Textile designer Orla Kiely’s renovated London Terrace House is punctuated by her distinctive palette and motifs.

Like her line of fashion, housewares, and furniture, Irish-born designer Orla Kiely’s four-story, 3,000-square-foot home in southwestern London, is vibrant, warm, and layered with pattern and color. “I know what I like and what works for me,” she says.

The interiors could be none other than Kiely’s—nearly every room is festooned with her signature prints—yet it’s more than just a one-note samba, thanks to her careful consideration of how each element plays off the others. Kiely honed her eye studying textile design at the National College of Art and Design in Dublin and knitwear design at the Royal College of Art in London. In 1997, she established her eponymous company. Now her pieces are available at retailers like HD Buttercup, Target, Nordstrom, and Anthropologie.

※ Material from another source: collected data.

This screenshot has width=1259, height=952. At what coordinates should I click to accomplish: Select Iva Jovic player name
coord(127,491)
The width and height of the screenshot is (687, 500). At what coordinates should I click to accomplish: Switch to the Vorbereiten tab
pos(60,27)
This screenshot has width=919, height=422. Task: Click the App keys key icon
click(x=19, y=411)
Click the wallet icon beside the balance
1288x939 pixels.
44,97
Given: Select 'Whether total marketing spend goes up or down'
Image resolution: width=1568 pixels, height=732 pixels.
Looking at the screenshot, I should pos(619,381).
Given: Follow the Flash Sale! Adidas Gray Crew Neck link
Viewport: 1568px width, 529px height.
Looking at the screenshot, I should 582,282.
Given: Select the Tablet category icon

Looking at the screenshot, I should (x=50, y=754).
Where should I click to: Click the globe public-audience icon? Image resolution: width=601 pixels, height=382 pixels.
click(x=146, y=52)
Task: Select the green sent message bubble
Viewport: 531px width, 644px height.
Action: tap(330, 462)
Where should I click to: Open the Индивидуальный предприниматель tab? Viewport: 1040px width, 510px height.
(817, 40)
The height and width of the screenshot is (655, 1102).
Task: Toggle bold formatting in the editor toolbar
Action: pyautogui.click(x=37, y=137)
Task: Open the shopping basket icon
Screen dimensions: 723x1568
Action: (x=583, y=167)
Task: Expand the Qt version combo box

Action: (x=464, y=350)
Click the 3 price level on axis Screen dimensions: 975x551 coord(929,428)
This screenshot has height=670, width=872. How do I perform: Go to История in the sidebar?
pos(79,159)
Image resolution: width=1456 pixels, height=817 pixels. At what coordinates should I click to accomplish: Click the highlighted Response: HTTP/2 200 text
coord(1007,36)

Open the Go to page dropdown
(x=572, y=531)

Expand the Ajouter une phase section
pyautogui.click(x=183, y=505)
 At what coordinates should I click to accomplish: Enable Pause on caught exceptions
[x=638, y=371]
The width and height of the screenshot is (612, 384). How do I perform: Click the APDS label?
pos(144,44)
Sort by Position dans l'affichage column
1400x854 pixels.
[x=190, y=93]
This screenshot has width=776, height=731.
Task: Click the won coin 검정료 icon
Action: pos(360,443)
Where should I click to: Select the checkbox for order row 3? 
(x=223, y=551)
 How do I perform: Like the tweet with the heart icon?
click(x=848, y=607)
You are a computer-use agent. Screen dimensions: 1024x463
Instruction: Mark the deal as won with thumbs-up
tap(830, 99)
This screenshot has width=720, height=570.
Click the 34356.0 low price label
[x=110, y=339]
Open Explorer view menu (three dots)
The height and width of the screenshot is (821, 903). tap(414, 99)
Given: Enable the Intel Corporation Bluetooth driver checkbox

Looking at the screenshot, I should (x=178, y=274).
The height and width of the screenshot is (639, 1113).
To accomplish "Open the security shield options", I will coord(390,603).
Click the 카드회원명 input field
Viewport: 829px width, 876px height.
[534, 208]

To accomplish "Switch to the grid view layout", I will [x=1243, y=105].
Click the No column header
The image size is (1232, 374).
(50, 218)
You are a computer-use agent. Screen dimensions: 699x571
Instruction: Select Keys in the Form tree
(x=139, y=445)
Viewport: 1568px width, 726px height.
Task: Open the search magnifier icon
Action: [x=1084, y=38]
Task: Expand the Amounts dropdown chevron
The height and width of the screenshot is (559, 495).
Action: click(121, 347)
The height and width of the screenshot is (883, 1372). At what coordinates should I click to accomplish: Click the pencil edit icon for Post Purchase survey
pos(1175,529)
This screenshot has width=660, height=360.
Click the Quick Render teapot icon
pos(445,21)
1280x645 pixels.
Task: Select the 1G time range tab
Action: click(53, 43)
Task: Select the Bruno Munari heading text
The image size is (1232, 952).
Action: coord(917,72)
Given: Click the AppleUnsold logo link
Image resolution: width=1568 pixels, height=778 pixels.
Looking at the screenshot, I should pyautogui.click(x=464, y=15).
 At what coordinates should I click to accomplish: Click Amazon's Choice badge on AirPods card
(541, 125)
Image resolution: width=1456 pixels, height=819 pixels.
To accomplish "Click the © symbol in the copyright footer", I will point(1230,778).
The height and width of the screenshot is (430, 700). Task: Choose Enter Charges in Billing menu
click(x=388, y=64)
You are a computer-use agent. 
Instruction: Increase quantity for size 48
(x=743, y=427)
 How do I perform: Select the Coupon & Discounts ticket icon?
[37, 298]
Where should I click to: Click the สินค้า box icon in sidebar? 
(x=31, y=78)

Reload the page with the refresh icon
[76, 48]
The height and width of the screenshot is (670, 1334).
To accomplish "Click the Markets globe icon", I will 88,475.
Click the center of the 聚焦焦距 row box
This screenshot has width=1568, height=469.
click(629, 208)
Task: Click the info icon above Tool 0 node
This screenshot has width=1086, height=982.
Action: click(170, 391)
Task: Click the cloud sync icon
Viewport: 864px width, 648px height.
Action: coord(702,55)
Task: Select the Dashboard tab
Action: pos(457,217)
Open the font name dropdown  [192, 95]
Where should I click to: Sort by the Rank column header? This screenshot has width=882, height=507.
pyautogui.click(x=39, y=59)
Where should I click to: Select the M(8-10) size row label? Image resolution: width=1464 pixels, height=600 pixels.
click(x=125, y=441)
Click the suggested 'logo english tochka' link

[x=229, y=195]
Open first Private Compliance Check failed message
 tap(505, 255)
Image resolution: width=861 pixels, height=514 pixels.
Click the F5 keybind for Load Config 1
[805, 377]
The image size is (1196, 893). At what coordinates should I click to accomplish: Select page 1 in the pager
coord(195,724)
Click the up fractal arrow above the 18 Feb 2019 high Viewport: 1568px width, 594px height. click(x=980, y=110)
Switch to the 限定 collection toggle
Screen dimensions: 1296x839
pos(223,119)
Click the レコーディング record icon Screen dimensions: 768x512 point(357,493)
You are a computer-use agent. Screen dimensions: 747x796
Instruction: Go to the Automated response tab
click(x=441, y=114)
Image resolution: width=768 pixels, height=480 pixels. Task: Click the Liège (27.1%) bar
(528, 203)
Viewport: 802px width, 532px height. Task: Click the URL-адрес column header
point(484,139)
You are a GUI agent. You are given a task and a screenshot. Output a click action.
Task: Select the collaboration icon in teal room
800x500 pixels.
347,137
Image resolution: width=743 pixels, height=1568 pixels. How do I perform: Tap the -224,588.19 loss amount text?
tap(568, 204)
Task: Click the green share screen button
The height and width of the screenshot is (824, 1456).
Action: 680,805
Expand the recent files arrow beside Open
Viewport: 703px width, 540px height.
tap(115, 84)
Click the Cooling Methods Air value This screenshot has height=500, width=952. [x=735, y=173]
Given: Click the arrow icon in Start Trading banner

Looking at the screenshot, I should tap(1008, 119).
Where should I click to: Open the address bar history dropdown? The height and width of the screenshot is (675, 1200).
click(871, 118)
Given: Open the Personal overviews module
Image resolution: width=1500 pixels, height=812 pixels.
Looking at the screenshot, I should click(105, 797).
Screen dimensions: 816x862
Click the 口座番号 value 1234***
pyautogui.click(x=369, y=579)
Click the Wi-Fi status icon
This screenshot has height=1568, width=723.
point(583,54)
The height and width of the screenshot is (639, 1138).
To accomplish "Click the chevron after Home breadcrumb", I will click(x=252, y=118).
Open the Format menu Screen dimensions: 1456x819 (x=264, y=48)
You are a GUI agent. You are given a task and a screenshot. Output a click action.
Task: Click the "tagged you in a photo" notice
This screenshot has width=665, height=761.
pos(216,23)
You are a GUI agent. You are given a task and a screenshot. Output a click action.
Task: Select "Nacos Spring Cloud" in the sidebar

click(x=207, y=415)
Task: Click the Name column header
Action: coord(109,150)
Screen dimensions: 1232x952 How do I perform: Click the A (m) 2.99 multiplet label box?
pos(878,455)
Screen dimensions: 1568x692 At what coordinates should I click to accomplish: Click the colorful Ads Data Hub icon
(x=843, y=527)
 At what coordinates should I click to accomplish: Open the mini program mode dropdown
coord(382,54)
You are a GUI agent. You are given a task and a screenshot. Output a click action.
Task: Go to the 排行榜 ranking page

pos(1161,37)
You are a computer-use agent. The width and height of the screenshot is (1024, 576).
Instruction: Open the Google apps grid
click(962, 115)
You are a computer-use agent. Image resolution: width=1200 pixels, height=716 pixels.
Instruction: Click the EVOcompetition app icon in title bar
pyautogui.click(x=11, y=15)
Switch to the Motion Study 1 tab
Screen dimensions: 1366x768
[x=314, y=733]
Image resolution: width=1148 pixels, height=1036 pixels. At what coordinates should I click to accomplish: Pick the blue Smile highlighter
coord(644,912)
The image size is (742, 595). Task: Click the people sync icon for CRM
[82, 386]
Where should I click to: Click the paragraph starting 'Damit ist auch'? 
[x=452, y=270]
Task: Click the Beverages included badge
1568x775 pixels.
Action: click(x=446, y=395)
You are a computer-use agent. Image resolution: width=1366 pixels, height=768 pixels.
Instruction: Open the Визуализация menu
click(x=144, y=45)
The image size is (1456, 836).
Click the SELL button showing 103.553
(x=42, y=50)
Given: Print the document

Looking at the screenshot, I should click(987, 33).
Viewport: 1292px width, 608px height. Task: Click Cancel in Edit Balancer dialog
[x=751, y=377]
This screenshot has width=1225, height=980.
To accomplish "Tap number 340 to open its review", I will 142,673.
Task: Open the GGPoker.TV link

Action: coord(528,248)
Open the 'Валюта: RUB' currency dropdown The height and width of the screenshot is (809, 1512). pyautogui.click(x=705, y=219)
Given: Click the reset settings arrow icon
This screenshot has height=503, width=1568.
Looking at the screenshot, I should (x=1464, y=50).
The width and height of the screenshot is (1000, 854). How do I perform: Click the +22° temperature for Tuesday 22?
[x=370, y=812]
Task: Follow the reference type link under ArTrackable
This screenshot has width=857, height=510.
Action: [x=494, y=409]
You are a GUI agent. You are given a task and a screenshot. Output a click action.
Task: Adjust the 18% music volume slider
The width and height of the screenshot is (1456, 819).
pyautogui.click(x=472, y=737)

Alongside designer Susan Minter and architect Maxim Laroussi, Kiely gently recast the house while keeping the original detailing intact, including the moldings, ceiling roses, and bay windows. “It’s a Victorian house, and we didn’t want to make it into something else,” she says. The team removed walls, clad surfaces, replaced flooring, and incorporated bespoke furnishings of Kiely’s own design. “Sometimes you have people who say, ‘I don’t want to live in my work,’ but, in the end, I love what I do and how it looks—so I’m happy to have it.”